I've been writing software for more than 6 years now, and I've realized, somewhat painfully, that I can't design my way out of a paper bag.  Are there any good resources out there about graphical design geared for a programmer?  Are classes in 'Making Art with Photoshop' worthwhile?  I understand the ideals of good user interface design, but when I go to mock up something for a personal app I hit a wall.
======
Gibbon
I'm a designer and the two books I always recommend to non-designers and
newbies are:

Design Elements: A Graphic Style Manual ([http://www.amazon.com/Design-
Elements-Graphic-Style-Manual/d...](http://www.amazon.com/Design-Elements-
Graphic-Style-
Manual/dp/1592532616/ref=sr_1_1?ie=UTF8&qid=1253563989&sr=8-1-spell))

and

The other is the complementary case studies book "Design Evolution"
([http://www.amazon.com/Design-Evolution-Handbook-
Principles-C...](http://www.amazon.com/Design-Evolution-Handbook-Principles-
Contemporary/dp/1592533876/ref=sr_1_2?ie=UTF8&qid=1253563989&sr=8-2-spell))

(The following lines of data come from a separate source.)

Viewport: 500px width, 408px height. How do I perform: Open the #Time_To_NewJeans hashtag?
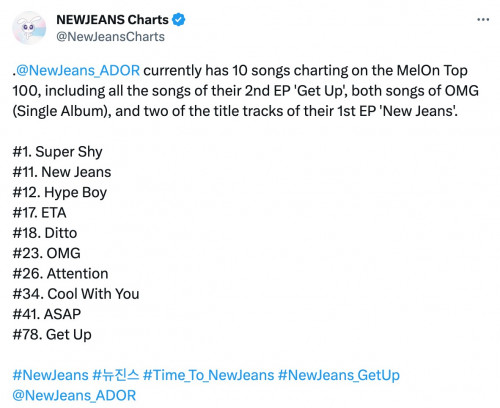point(208,375)
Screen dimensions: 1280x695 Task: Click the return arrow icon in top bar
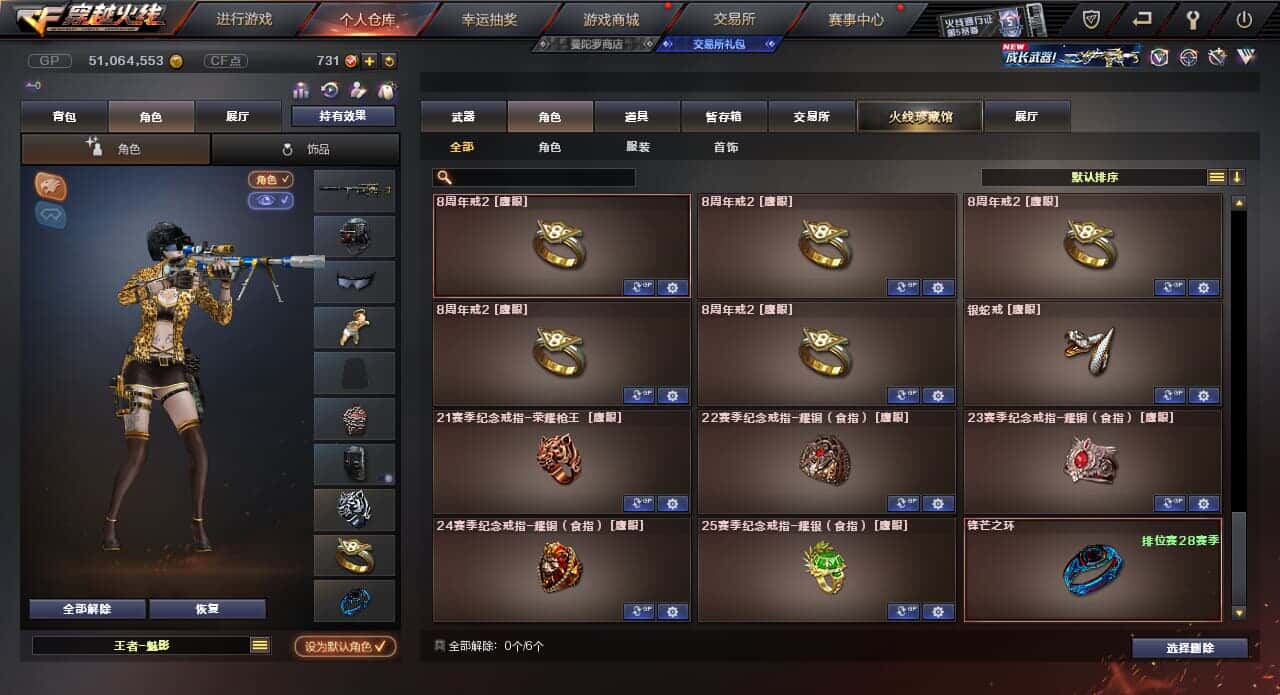1142,18
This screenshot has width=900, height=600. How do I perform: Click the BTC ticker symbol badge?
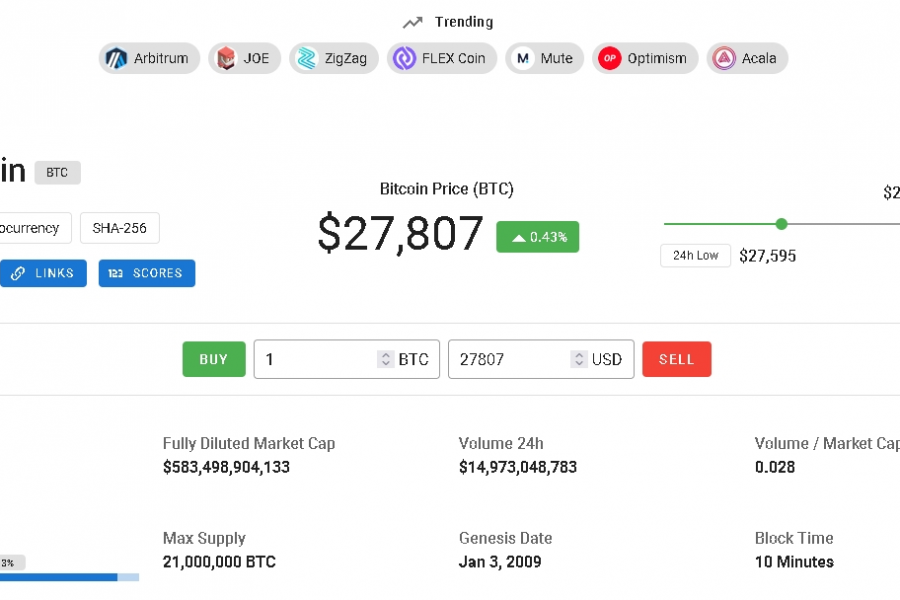[57, 172]
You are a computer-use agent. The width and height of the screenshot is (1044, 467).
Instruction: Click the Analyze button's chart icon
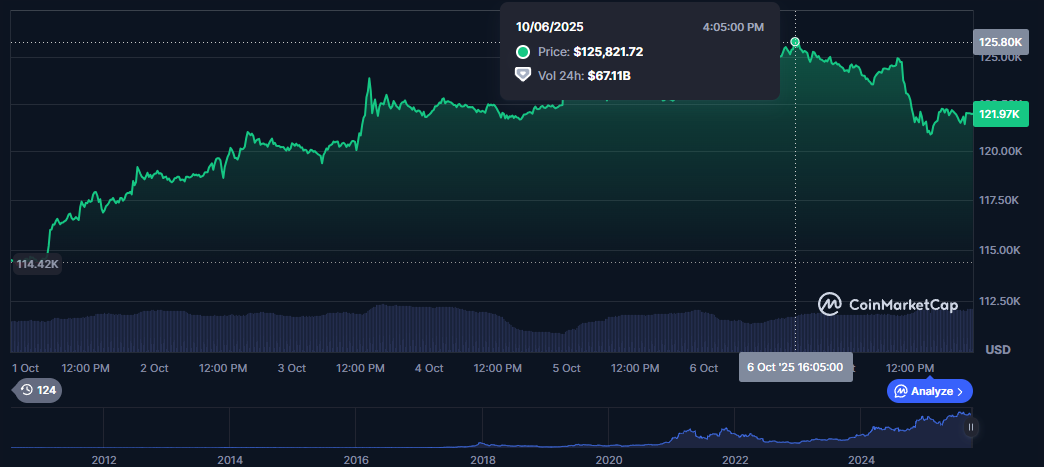(900, 391)
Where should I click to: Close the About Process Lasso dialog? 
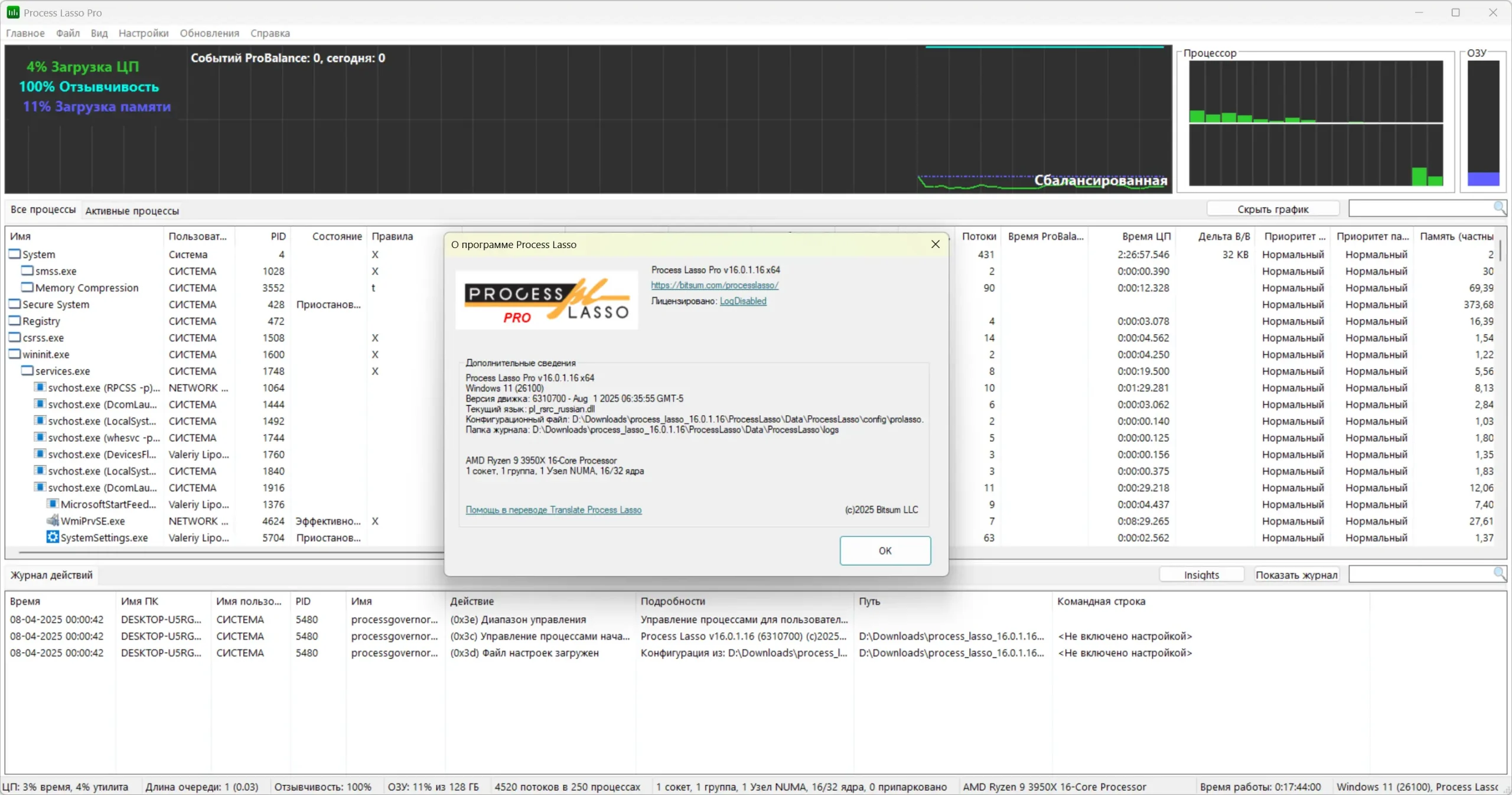(x=935, y=244)
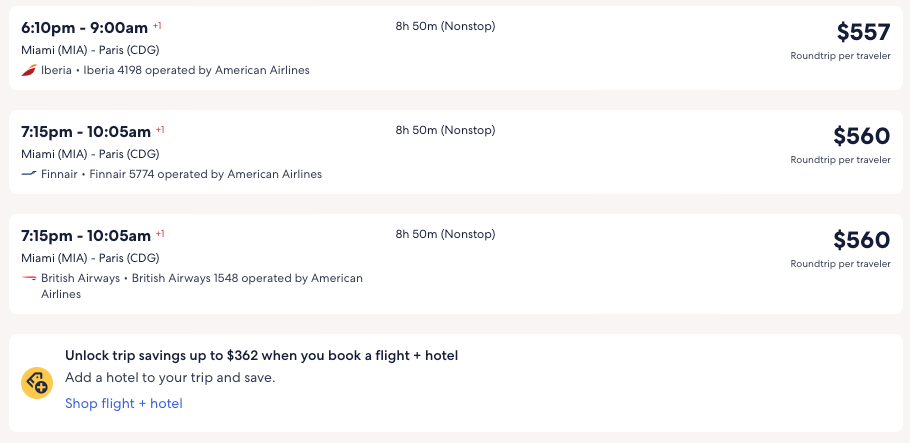Screen dimensions: 910x443
Task: Select the $560 British Airways flight price
Action: (861, 240)
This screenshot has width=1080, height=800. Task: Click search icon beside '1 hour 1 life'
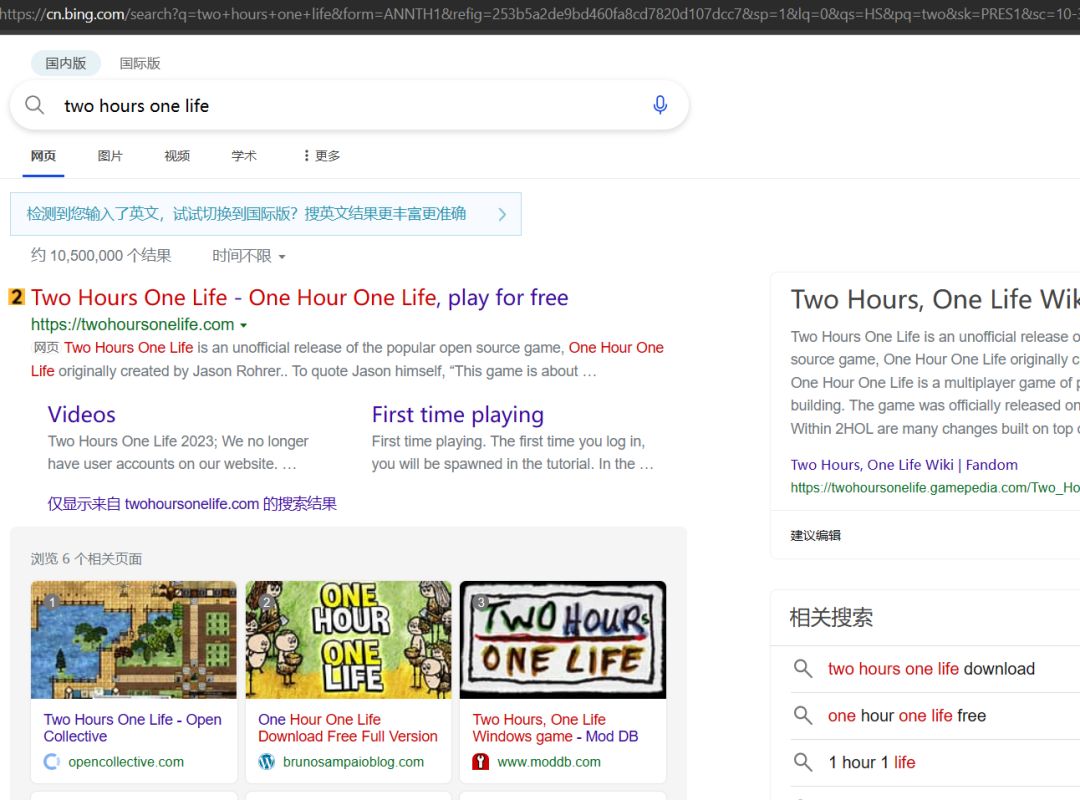[802, 762]
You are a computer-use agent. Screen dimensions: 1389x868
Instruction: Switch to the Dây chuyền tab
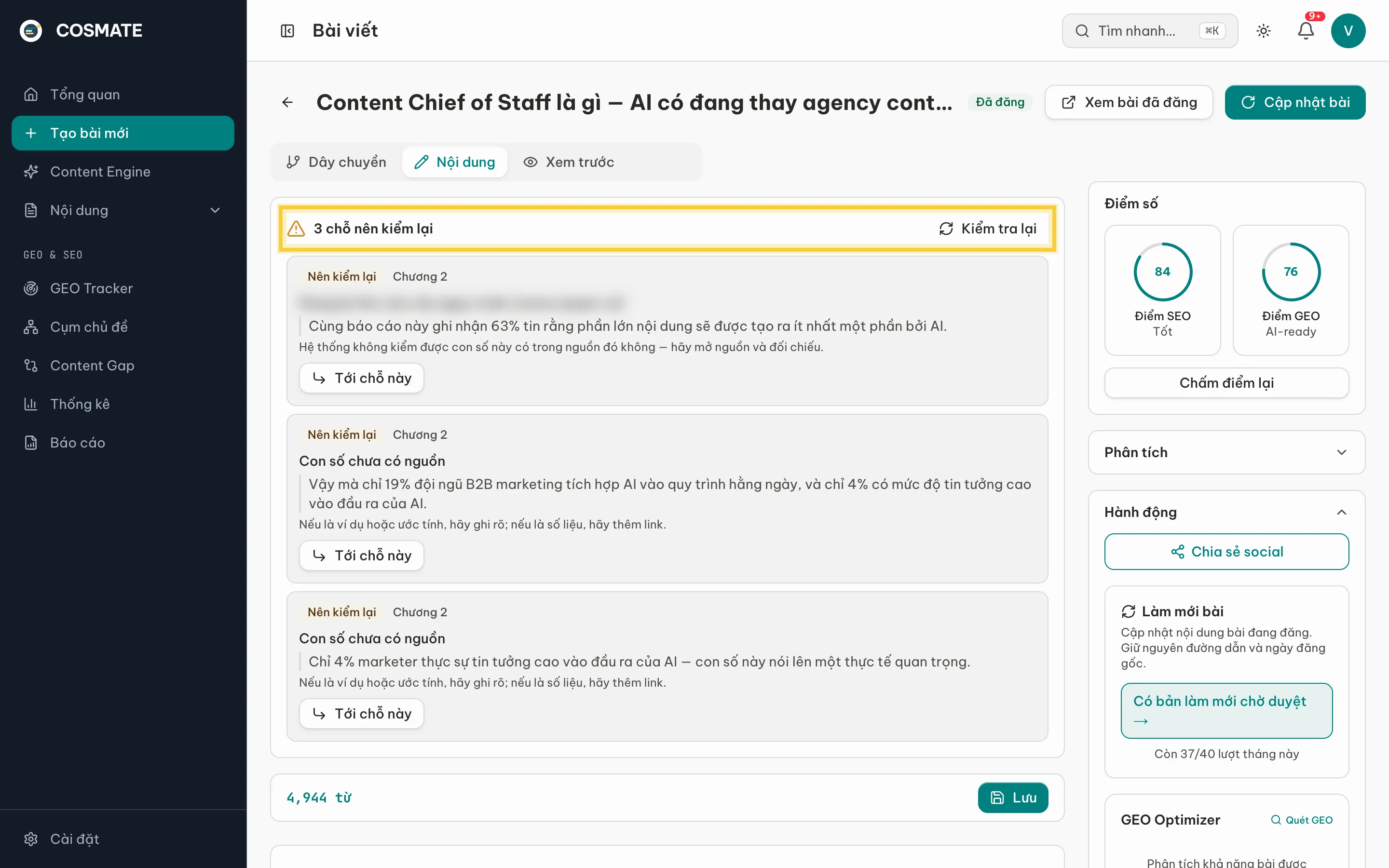336,162
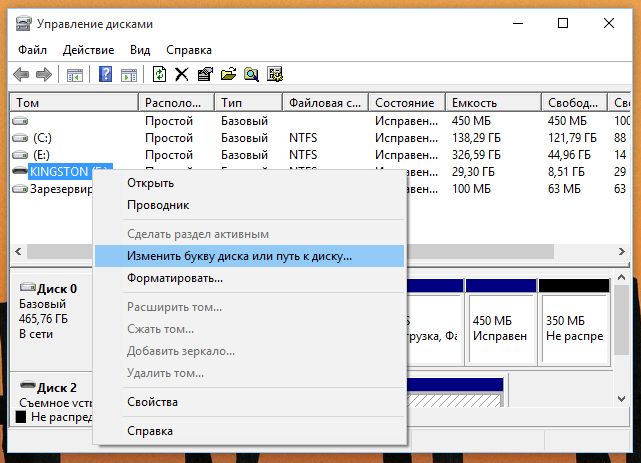This screenshot has height=463, width=641.
Task: Choose Открыть in the context menu
Action: [150, 182]
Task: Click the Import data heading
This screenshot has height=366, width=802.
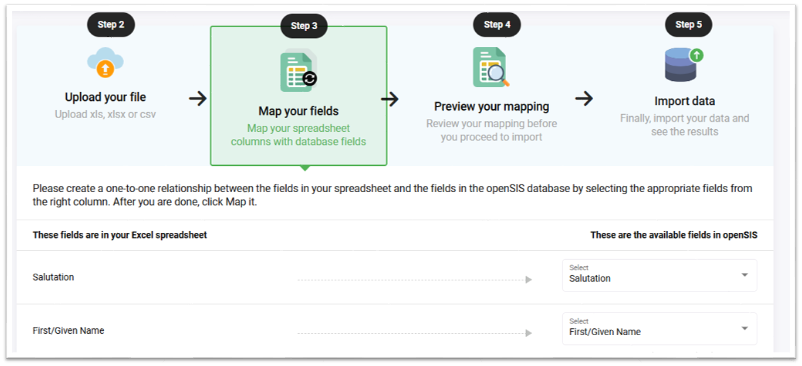Action: 684,101
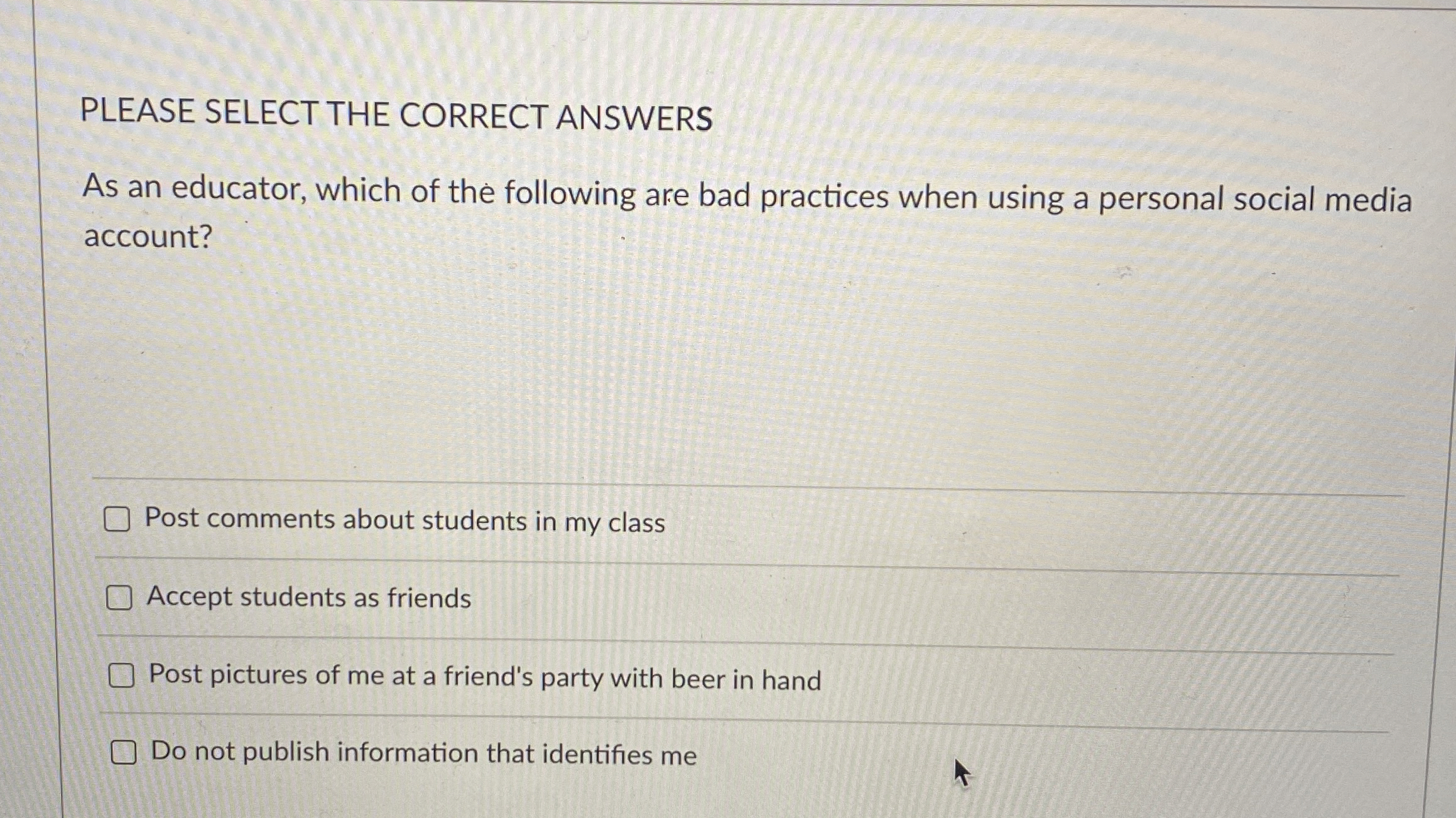Screen dimensions: 1456x818
Task: Check 'Accept students as friends'
Action: pyautogui.click(x=119, y=598)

Also Graphically Speaking is useful if you want to know how a particular style
is constructed (artistic, corporate, vintage etc.)and you need to be able to
effectively communicate with other designers or clients.
([http://www.amazon.com/Graphically-Speaking-Achieving-
Designe...](http://www.amazon.com/Graphically-Speaking-Achieving-Designer-
Client-
Communication/dp/1581802919/ref=sr_1_1?ie=UTF8&s=books&qid=1253564233&sr=1-1))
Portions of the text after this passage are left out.